Zitierter Text =
::::::::

Wie ist zu erklären, daß die OECD-Länder, an deren Vertreter ich mich in diesem Moment mit allem Respekt wende, nur noch weniger als ein Drittel der 1970 als Minimalziel ausgegebenen 0,7 Prozent ihres Bruttoinlandsprodukts für die staatliche Entwicklungshilfe aufwenden? Als ich ein Mitglied unserer Delegation, einen sich zum christlichen Glauben bekennenden Abgeordneten der Nationalversammlung, fragte, was die Bibel über eine so ungerechte Wirtschaftsordnung sagen würde, antwortete er ohne Zögern mit dem wortwörtlichen Zitat eines Propheten seiner Heiligen Schrift: "Jesaja, Kapitel 10, Verse 1, 2 und 3: „Weh den Schriftgelehrten die ungerechte Gesetze machen und die unrechtes Urteil schreiben, auf daß sie die Sache der Armen beugen und Gewalt üben am Recht der Elenden unter meinem Volk, daß die Witwen ihr Raub und die Waisen ihre Beute sein müssen!. Was wollt ihr tun am Tage der Heimsuchung und des Unglücks, das von fern kommt? Zu wem wollt ihr fliehen um Hilfe? Und wo wollt ihr eure Ehre lassen?"

Ich weiß, daß viele in diesem Saal diese Besorgnis teilen und ich weiß auch, daß wir uns fast alle die gleiche Frage stellen: Wird die Welthandelsorganisation der Gefahr entgehen, in ein Lehnsgut der Vereinigten Staaten und ihrer Verbündeten verwandelt zu werden, wie dies heute schon der Internationalen Währungsfonds und die Weltbank sind?

::::::::

Auflistung =
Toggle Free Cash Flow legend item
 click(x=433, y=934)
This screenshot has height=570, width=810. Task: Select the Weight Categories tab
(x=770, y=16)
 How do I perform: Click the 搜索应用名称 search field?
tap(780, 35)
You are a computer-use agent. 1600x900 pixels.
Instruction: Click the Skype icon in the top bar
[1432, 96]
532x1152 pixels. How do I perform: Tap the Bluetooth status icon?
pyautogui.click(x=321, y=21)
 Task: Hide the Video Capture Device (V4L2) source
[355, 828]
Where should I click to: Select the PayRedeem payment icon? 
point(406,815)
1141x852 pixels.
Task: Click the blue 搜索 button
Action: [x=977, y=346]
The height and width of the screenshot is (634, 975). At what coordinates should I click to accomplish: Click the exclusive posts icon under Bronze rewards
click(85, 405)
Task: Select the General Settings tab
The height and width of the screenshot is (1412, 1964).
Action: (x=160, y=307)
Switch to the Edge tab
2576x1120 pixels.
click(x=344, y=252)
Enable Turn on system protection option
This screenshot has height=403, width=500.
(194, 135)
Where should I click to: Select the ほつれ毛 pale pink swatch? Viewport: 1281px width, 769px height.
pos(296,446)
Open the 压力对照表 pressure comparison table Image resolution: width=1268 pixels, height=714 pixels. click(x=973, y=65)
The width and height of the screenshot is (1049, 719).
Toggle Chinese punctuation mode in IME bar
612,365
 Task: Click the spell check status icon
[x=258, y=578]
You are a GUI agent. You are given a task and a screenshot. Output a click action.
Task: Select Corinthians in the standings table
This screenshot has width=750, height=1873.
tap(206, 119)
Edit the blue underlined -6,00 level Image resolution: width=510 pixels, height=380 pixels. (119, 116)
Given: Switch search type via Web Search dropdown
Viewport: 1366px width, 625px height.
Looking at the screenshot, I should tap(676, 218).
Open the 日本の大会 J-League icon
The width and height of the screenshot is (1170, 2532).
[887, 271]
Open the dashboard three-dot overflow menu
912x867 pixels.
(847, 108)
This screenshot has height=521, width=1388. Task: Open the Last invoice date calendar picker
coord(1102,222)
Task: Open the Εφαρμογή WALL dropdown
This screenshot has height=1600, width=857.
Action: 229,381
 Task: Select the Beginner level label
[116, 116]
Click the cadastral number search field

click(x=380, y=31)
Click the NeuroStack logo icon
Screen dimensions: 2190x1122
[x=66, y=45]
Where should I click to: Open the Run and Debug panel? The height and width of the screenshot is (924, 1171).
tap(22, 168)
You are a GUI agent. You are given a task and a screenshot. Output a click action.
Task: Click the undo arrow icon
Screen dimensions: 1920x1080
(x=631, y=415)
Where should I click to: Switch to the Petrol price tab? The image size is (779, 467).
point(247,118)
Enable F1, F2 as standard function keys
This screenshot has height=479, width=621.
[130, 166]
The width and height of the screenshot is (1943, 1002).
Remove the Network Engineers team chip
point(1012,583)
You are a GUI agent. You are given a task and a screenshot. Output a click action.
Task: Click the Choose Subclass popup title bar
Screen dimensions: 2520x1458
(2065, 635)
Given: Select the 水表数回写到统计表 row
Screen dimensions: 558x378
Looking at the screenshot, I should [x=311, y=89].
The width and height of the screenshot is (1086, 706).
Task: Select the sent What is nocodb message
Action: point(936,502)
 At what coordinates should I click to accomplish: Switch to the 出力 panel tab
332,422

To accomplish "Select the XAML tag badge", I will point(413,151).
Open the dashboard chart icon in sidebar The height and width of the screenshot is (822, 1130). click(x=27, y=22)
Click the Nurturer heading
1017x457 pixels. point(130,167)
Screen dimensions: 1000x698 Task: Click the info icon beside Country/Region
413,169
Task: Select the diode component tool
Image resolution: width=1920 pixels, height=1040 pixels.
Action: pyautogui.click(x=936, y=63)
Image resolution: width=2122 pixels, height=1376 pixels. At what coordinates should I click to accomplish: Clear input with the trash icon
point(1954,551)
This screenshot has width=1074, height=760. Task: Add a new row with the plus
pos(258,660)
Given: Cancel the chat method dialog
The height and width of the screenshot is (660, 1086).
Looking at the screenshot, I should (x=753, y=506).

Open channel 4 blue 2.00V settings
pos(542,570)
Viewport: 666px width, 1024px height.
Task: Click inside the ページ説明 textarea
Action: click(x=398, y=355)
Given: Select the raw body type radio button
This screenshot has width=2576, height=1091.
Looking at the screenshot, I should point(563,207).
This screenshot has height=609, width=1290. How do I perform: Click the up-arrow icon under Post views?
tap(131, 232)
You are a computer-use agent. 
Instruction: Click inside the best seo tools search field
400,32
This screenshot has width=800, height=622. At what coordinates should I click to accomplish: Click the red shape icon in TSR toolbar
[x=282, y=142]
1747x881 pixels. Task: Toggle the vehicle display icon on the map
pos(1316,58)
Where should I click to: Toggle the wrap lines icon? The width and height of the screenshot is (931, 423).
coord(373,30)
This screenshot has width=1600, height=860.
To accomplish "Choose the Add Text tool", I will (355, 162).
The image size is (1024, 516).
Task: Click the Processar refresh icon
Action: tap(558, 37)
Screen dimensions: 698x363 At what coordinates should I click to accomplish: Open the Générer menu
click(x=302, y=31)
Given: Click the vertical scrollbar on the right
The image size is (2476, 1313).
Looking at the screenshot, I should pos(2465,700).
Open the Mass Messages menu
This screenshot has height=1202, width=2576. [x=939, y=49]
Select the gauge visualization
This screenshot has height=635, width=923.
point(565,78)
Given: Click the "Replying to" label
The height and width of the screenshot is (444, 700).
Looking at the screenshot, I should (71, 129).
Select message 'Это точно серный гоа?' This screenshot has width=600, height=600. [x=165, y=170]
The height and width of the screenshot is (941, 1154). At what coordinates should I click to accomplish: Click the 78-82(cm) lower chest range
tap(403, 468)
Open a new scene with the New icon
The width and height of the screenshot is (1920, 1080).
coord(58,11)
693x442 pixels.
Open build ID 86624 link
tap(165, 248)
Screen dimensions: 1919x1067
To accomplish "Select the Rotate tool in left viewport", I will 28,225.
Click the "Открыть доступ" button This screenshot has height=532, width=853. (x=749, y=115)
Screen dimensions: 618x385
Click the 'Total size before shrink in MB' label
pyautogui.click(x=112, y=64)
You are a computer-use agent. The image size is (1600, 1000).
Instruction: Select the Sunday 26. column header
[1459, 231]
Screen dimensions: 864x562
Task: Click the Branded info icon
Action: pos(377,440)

::::::::

Aufgabe =
Gib den Abschnitt des zitierten Textes, beginnend bei „Ich weiß, daß“ und endend bei „die Weltbank sind?“, wortgetreu wieder. Stütze dich ausschließlich auf den zitierten Text.

Schriftliche Antwort =
Ich weiß, daß viele in diesem Saal diese Besorgnis teilen und ich weiß auch, daß wir uns fast alle die gleiche Frage stellen: Wird die Welthandelsorganisation der Gefahr entgehen, in ein Lehnsgut der Vereinigten Staaten und ihrer Verbündeten verwandelt zu werden, wie dies heute schon der Internationalen Währungsfonds und die Weltbank sind?